§ **What the task requires**: Output, exactly and with no pictures, the line that contains "The height and" and every line that comes after it in the data below, the last one included.

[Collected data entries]
>>>

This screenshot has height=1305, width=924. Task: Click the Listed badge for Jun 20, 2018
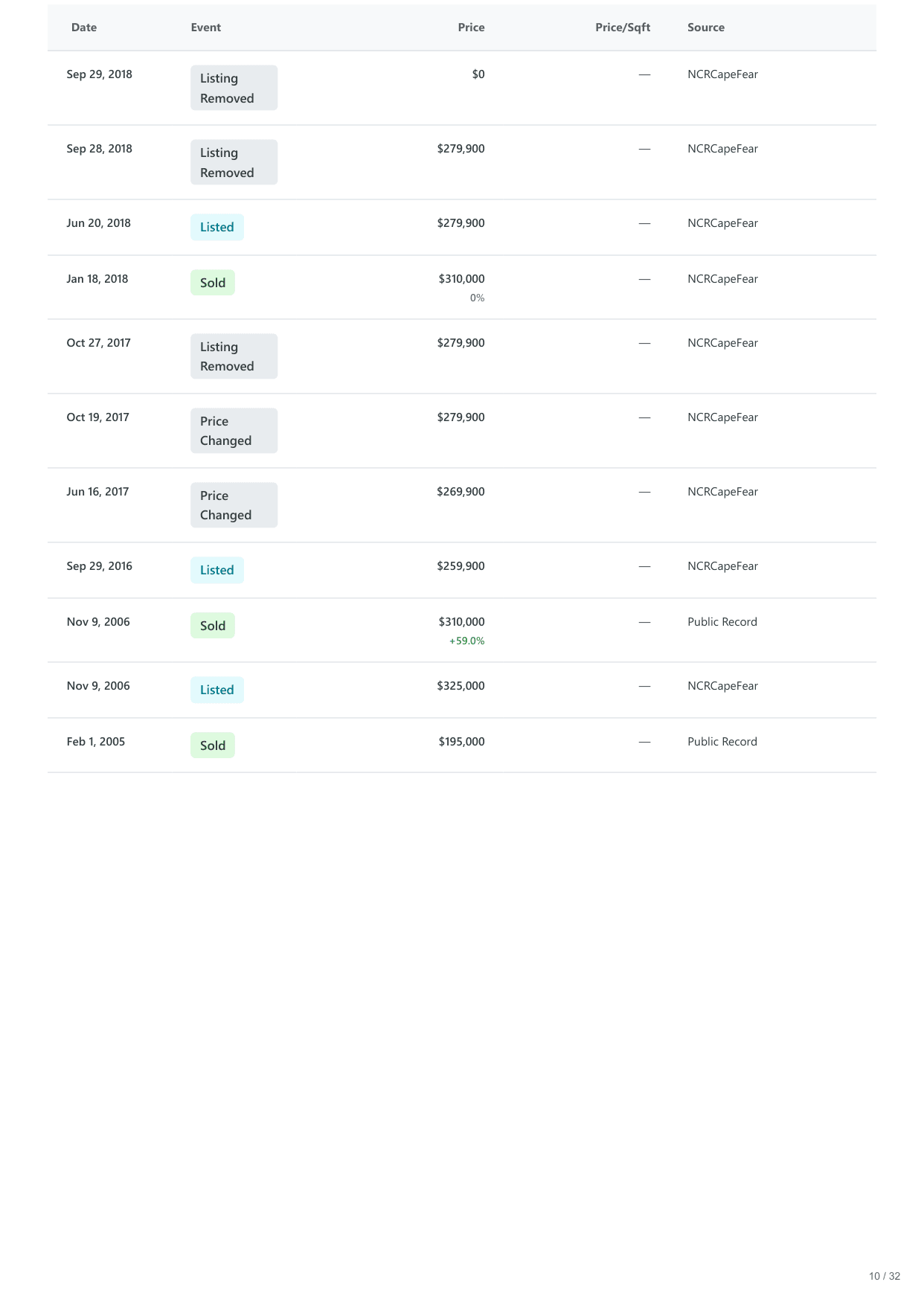click(x=216, y=227)
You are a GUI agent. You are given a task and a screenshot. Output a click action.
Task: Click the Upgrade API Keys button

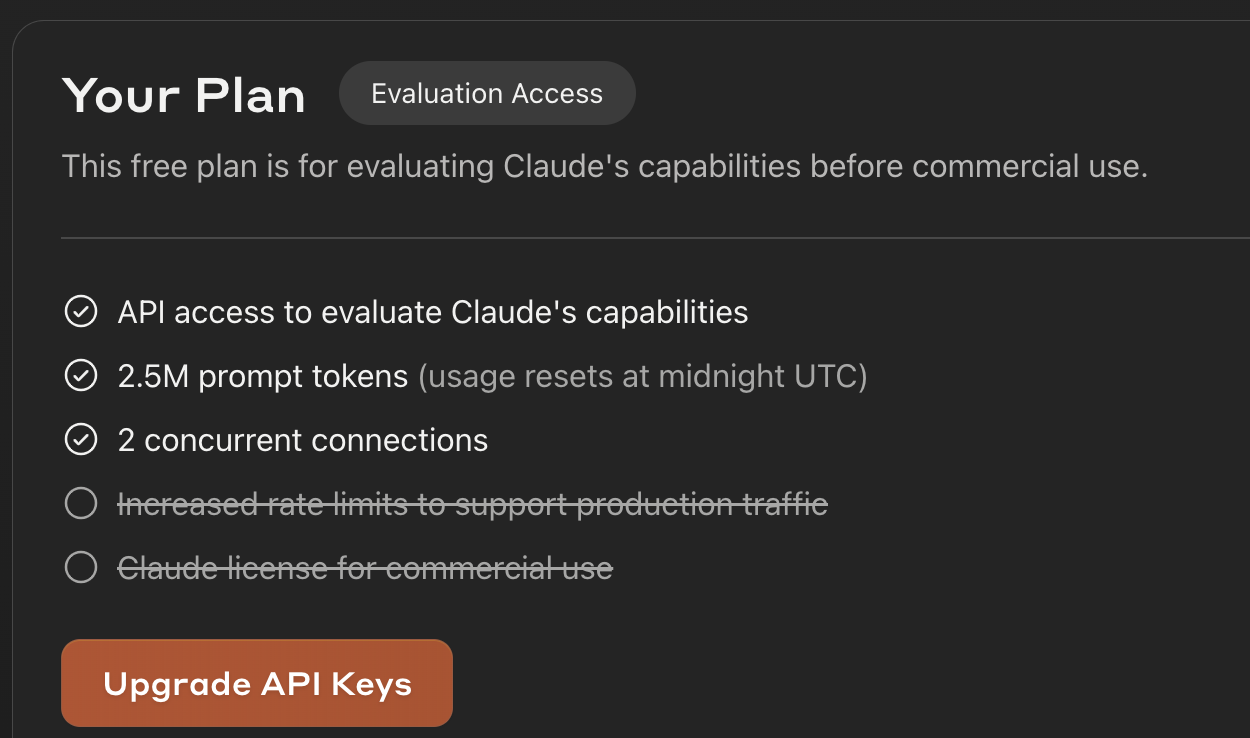257,684
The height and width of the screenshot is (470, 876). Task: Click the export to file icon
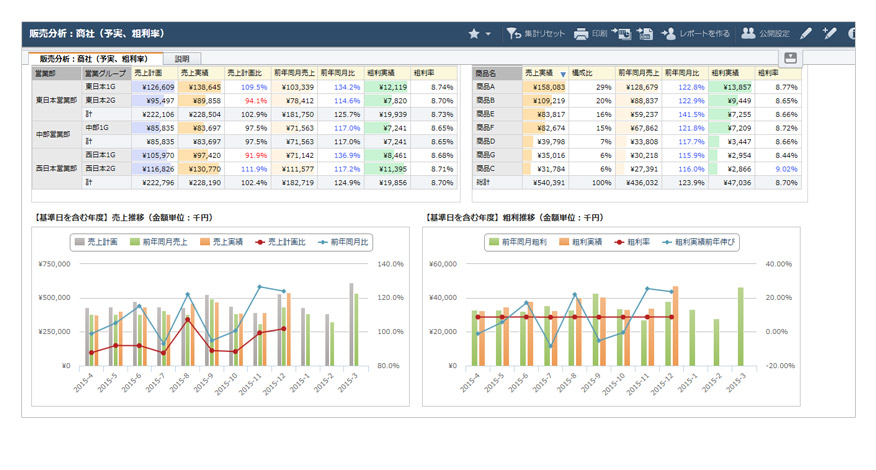[645, 34]

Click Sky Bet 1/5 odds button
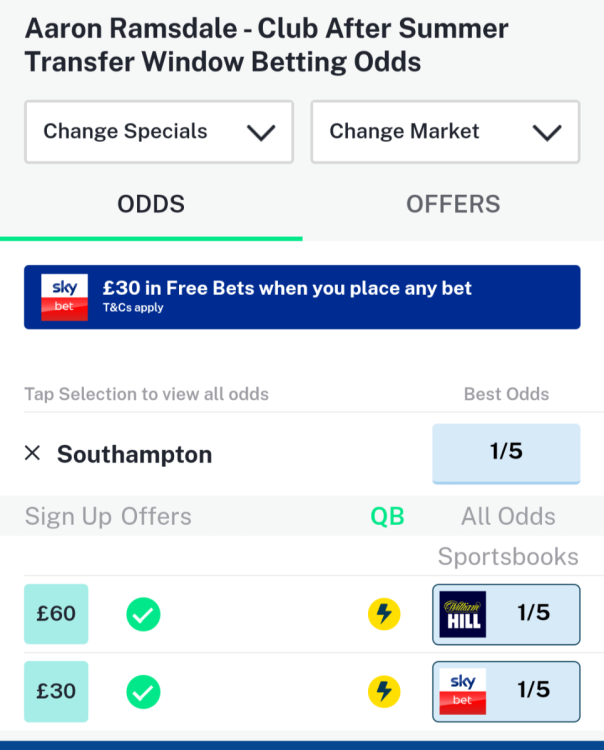533,691
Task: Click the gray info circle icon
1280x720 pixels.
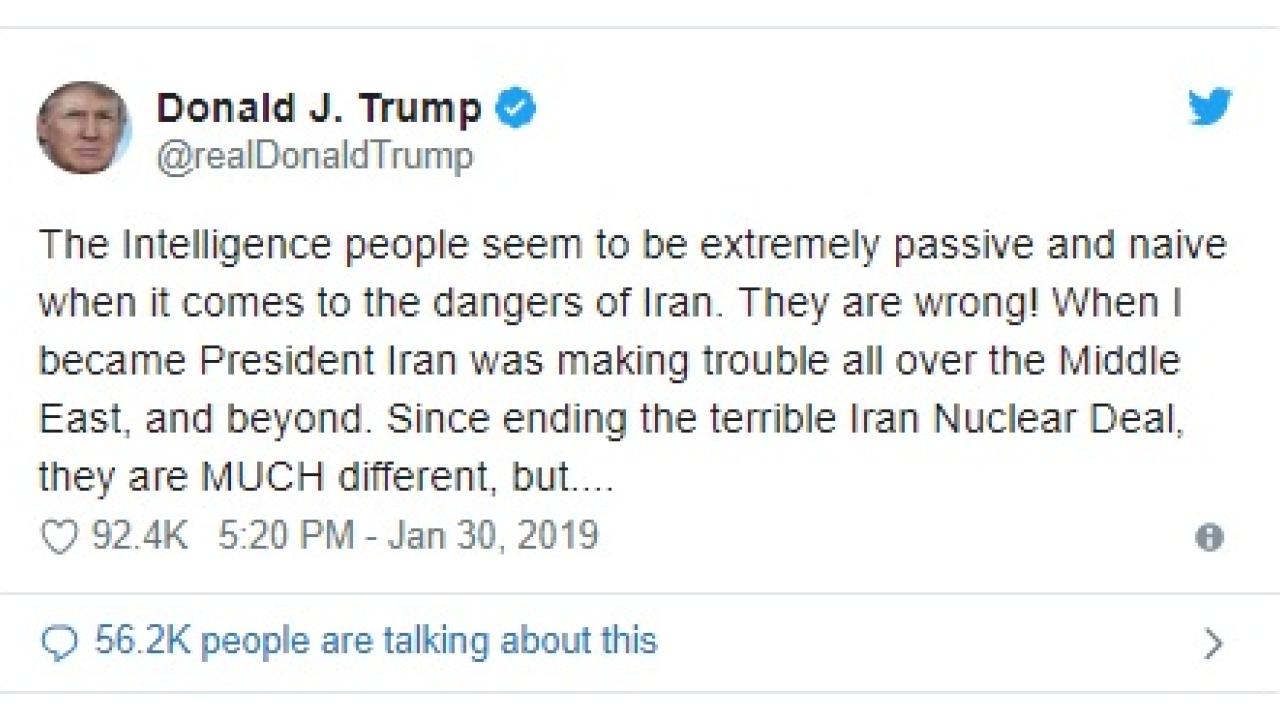Action: click(1209, 538)
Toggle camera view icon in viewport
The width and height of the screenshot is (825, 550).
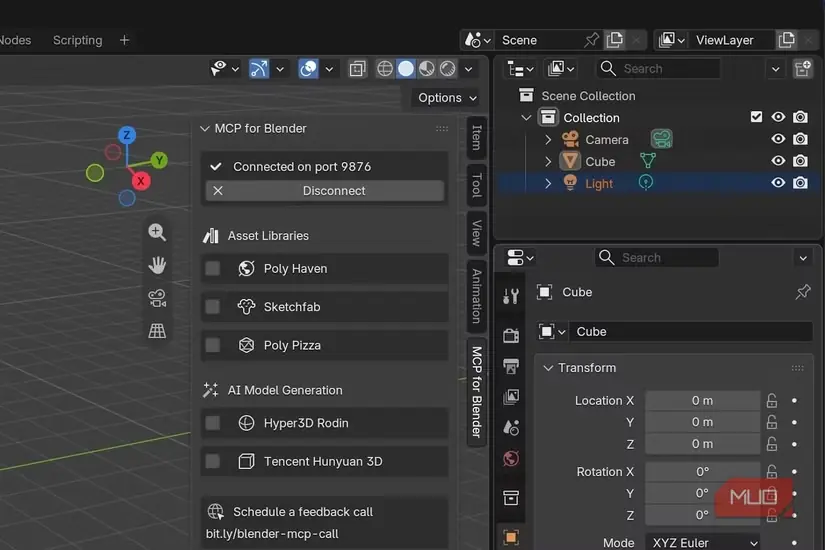pyautogui.click(x=157, y=298)
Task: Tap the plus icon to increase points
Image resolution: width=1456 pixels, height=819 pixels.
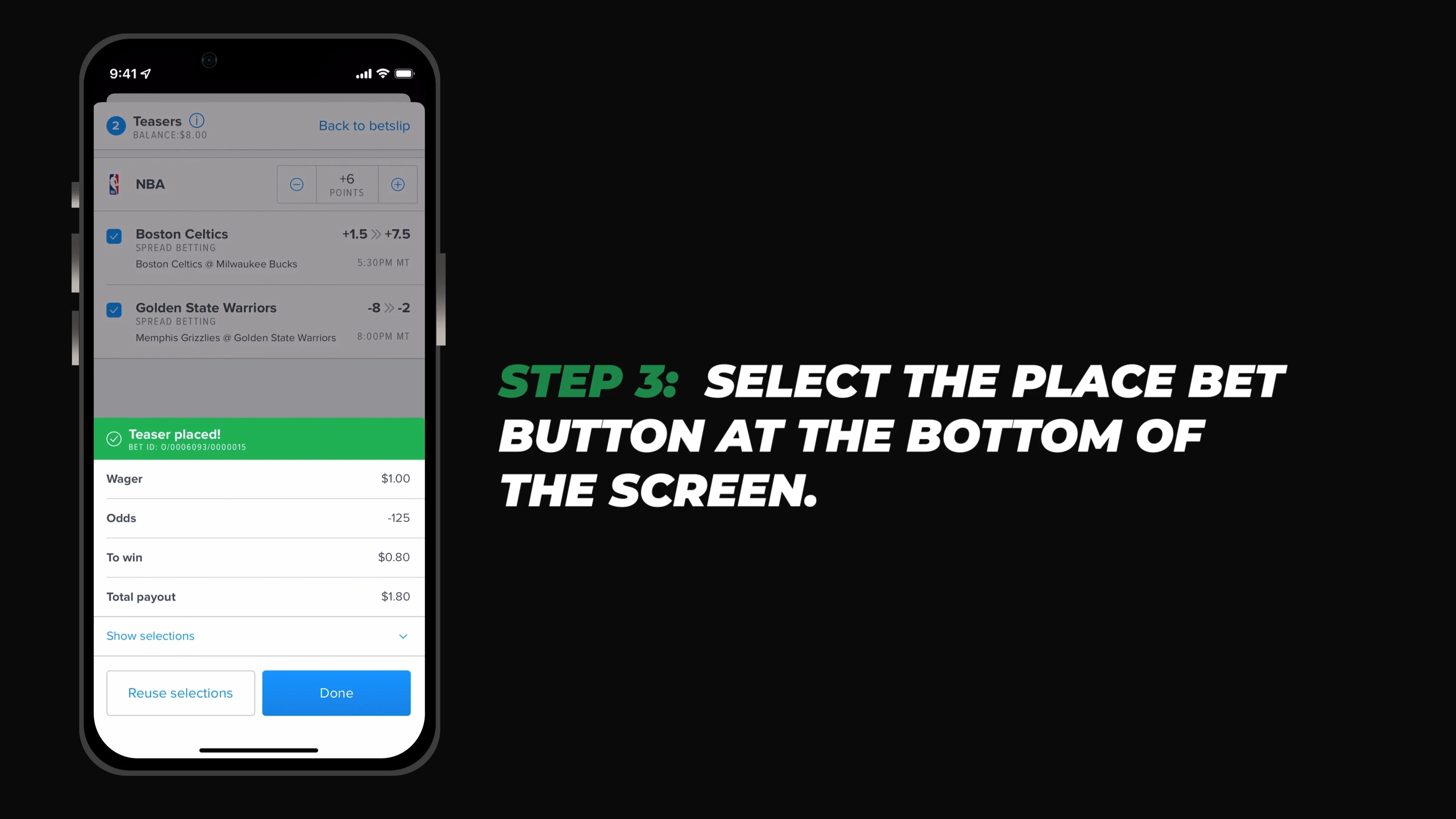Action: coord(398,184)
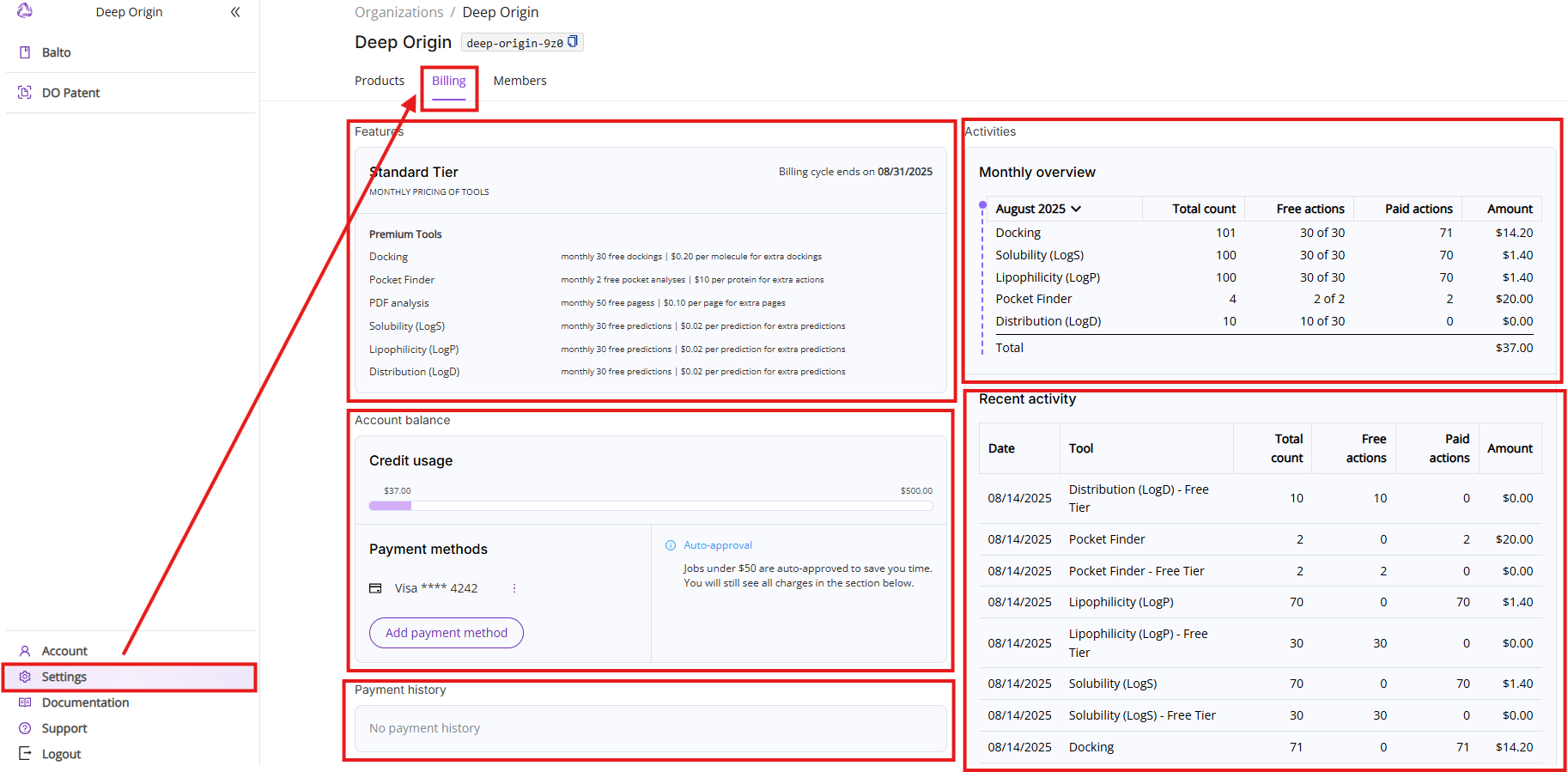
Task: Click the Deep Origin logo icon
Action: [x=25, y=10]
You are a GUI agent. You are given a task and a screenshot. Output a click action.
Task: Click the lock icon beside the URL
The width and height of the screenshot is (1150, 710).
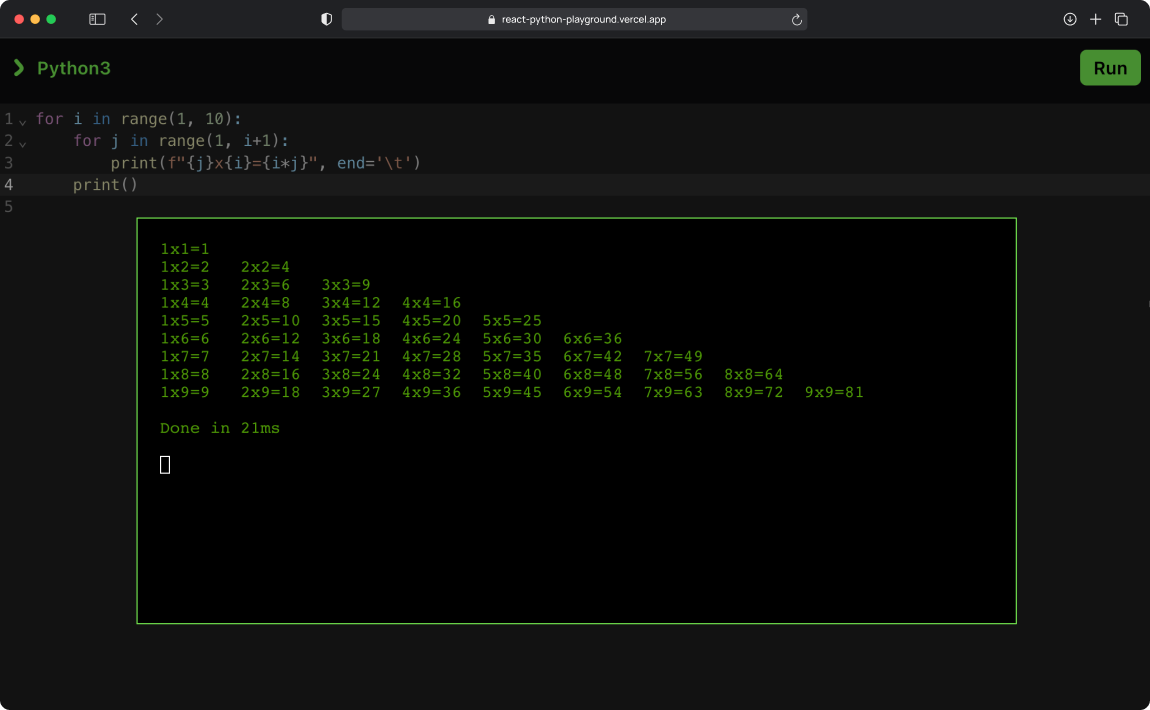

<<<

§ **Answer for this exercise**:
The height and width of the screenshot is (470, 876). Task: Click the export to file icon
[645, 34]

Click Sky Bet 1/5 odds button
533,691
Task: Click the gray info circle icon
1280x720 pixels.
Action: click(1209, 538)
Toggle camera view icon in viewport
The width and height of the screenshot is (825, 550).
pyautogui.click(x=157, y=298)
Task: Tap the plus icon to increase points
Image resolution: width=1456 pixels, height=819 pixels.
Action: coord(398,184)
Task: Click the Deep Origin logo icon
Action: [x=25, y=10]
You are a GUI agent. You are given a task and a screenshot. Output a click action.
Task: Click the lock icon beside the URL
The width and height of the screenshot is (1150, 710).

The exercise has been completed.